Die Konferenz der 16 Landessportbünde hat sich in ihrer digitalen Herbsttagung am 25. September 2020 in München gemeinsam mit Präsidium und Vorstand des Deutschen Olympischen Sportbundes (DOSB) intensiv mit den Auswirkungen der Corona-Pandemie beschäftigt. Der Sport in Deutschland mit seinen 90.000 Vereinen erlebt in der anhaltenden, globalen Corona-Pandemie die größte gesellschaftspolitische und ökonomische Herausforderung seit 1945. Die Pandemie hat viele Selbstverständlichkeiten in unserer Gesellschaft und damit auch im Sport in Deutschland ins Wanken gebracht und stellt abhängig von der Dauer der Krise in vielen Bereichen sogar die Zukunftsfähigkeit des organisierten Sports in Frage.

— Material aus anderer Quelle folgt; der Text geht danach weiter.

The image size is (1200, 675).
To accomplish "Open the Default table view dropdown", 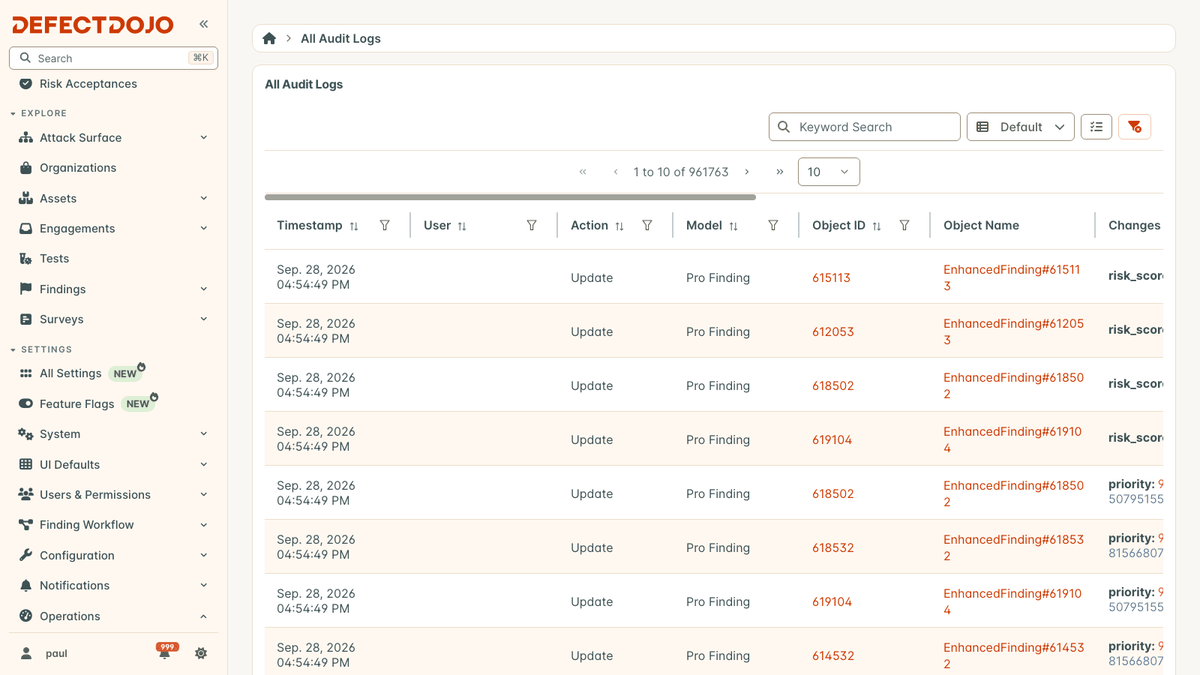I will tap(1020, 127).
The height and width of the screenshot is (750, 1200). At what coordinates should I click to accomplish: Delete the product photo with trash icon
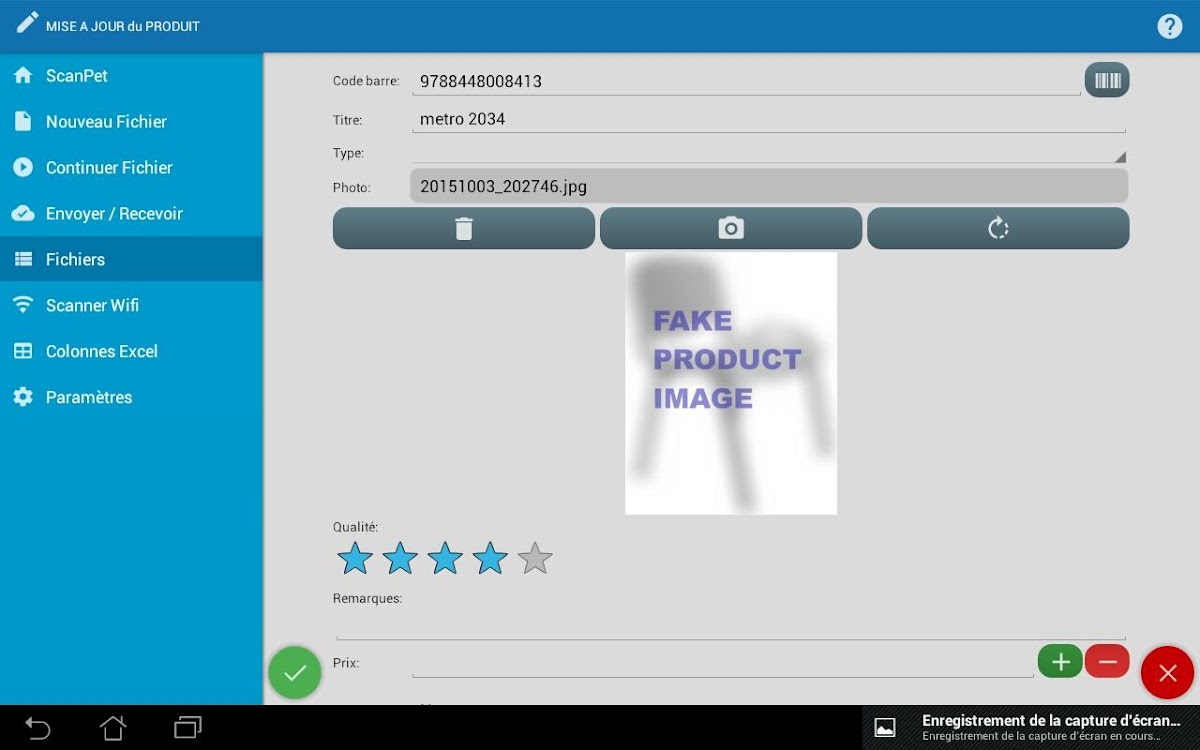coord(463,228)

Der DOSB und die Landessportbünde sehen mit großer Sorge die Entwicklung des Infektionsgeschehens. Wir appellieren an alle unsere Mitglieder, Vereine und Verbände, die in unserer Verantwortung liegenden Abstands- und Hygieneregeln weiterhin konsequent einzuhalten. Die von unseren Vereinen und Verbänden erarbeiteten Hygienekonzepte sind beispielgebend und ihre Umsetzung ein wichtiges Signal, über den Sport hinaus alles zu tun, um die Pandemie einzudämmen und die Gesundheit aller zu schützen.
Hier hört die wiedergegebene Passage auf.